Malumunuz…
Geçtiğimiz günlerde TBMM’de yeni Cumhurbaşkanı’nın yemin töreni gerçekleştirildi. Ülke tarihinde ilk kez bir Cumhurbaşkanı, milletvekilleri yani TBMM tarafından değil de bu sefer vatandaşın oylarıyla seçildi.
Cumhurbaşkanını halkın seçmesi ilk bakışta bizlere daha demokratik
gelen ve halkın demokrasiye ve yönetime doğrudan katılımı adına umut
veren bir gelişmeydi.
Peki gerçekten öyle mi ?
Bana göre Türkiye’de bir Cumhurbaşkanı ilk kez halk oylarıyla seçiliyor dersek tam da doğru bir ifade kullanmış olamayız.
Zira 12 Eylül 1980 darbesini gerçekleştiren Kenan Evren de, halen def
etmeyi başaramadığımız mevcut anayasa için yapılan seçim ile birlikte,
kendini de Cumhurbaşkanı olarak ‘halka’ seçtirmişti.
Daha doğrusu kendisini Cumhurbaşkanı olarak, hazırlattığı darbe anayasası ile birlikte halka ‘onaylattırmıştı’.
Bugüne bakacak olursak, elbette Kenan Evren’in dayatttığı ve
onaylattığı şekilde bir seçim ile seçilmedi yeni Cumhurbaşkanımız, en
azından tek başına adaylık gibi bir durum ve dolayısıyla böyle bir
dayatma da yoktu ve başka adaylar da seçimde yarıştı.
Peki bu durum Cumhurbaşkanını halk seçti demeye yeterli mi ?
Bance değil, üstelik bu seçimi propaganda amaçlı olarak hiç
görülmemiş şekilde abartılı TV yayınları ve bir takım şovlarla
süsleyerek halkın gözüne sokmak da bu son Cumhurbaşkanlığı seçimine ‘halk seçti’ ifadesi açısından meşrulaştırmaya yetmiyor.
İktidara yakın medya organlarında sabahtan akşama kadar ‘Halkın seçtiği Cumhurbaşkanı’ söylemi ile bir tür algı yönetimi yapılmasıyla da hakikat değişmiyor.
Bununla birlikte belki de lügatımızda eskimeyen tek kelime olan ‘YENİ’ yi hemen tüm iktidarların da sürekli kullandığı ‘Yeni Türkiye’ söylemindeki gibi yazıp birleştirince de Türkiye bir çırpıda ‘yenilenmiş’ olmuyor.
Hem ‘halkın seçtiği cumhurbaşkanı’ hem de ‘Yeni Türkiye’ ifadelerinin, aslında bildik ancak besbelli unuttuğumuz bir algı yönetiminden ibaret olduğu ise bugün yine apaçık görülüyor.

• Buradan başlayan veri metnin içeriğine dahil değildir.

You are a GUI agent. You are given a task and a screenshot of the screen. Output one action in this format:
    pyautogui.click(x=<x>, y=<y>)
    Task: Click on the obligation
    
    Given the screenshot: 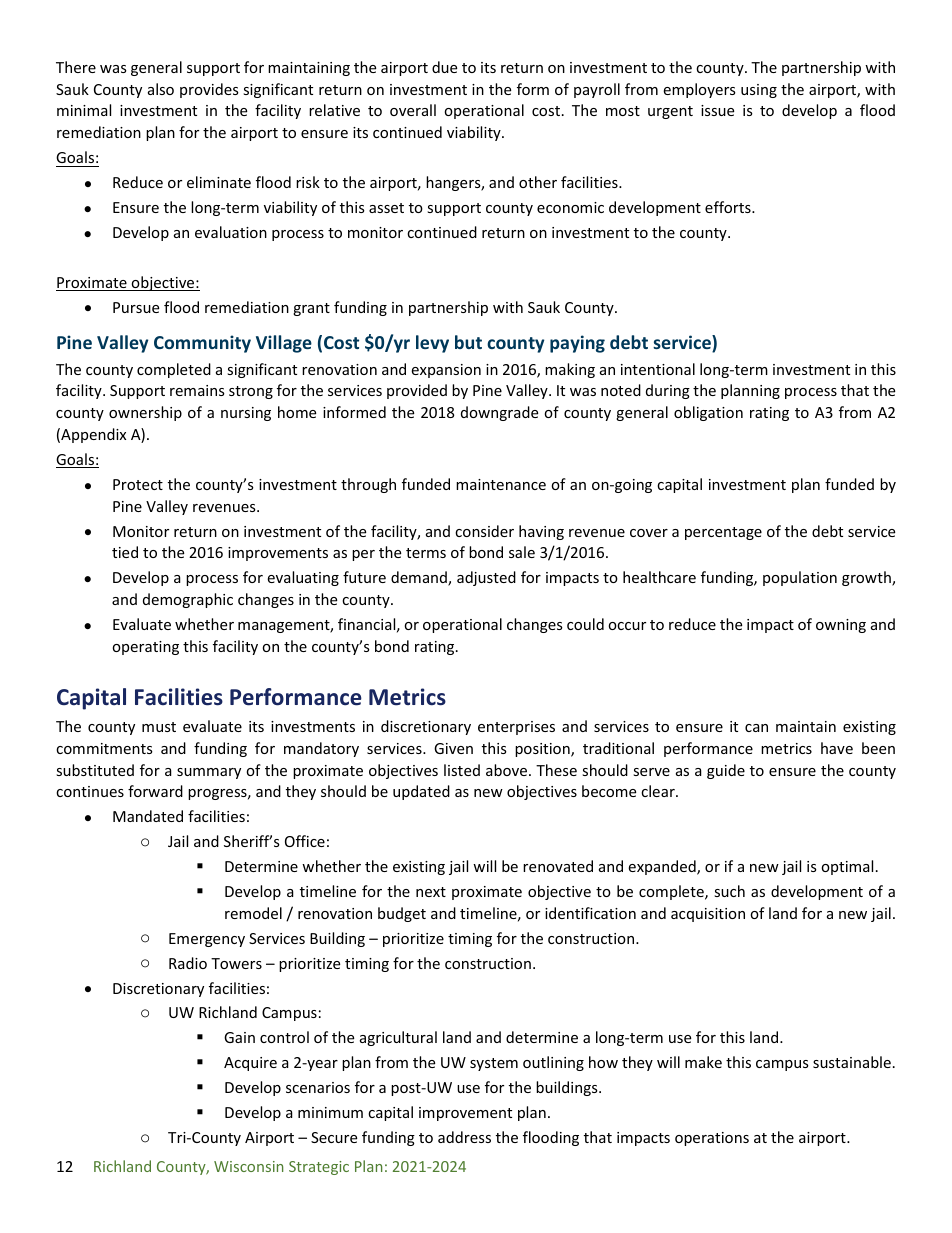 What is the action you would take?
    pyautogui.click(x=708, y=413)
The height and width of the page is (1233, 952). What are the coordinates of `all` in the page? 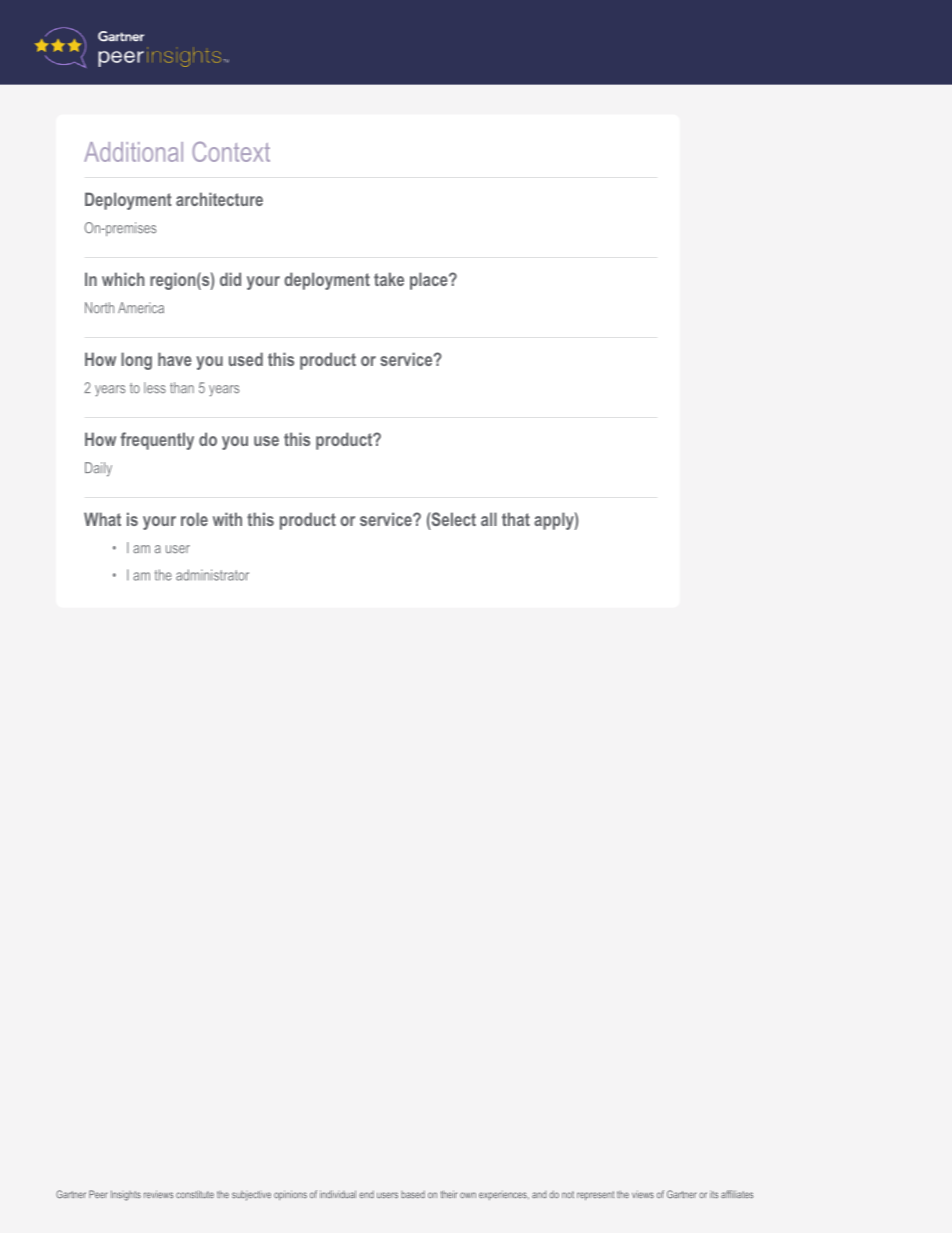 It's located at (489, 519).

Evet, son seçim hukuki koşullara uygun ve mevcut derme çatma yasalara
göre gerçekleştiği için hukuki manada elbette meşrudur, benim ifade
etmek istediğim seçimin meşru olup olmadığı noktasında teknik veya
hukuki bir durum değil.
Neden mi ‘halk seçti’ diyemiyorum?
Çünkü, her ne kadar Cumhurbaşkanı seçimlerinde direkt halk oy
kullanmış olsa da seçim yarışına katılan adayları halk yani biz
seçmedik, liderlerin dayattığı adaylara gidip oy verdik.
Zaten mevcut yasalar gereği en az 20 Milletvekili imzası ile cumhurbaşkanı adayı gösterilebildiği için biz adayları belirleyemezdik.
Çünkü, hala yürürlükte olan Siyasi Partiler Yasası ve Seçim Sistemi,
mevcut hükümet dahil yakın dönemdeki gelmiş geçmiş hemen tüm parti ve
hükümetlerce değiştirileceği yönünde söz verilmiş olsa da henüz bu söz
yerine getirilebilmiş değil.
İşte bu nedenlerle, Siyasi Partiler Yasası değişmeyene ve Seçim Sistemi
dar veya daraltılmış bölgelerde ve hatta iki turlu bir seçim sitemine
dönüşmedikçe, adayları parti liderleri değil bizzat halk belirlemedikçe,
siyasi partilerdeki ‘delege’ ve dolayısıyla ‘lider’
sultaları yıkılmadıkça, ben kendi payıma gönül rahatlığıyla Türkiye
halkları bu seçimde Cumhurbaşkanını bizzat kendi seçti diyemiyorum.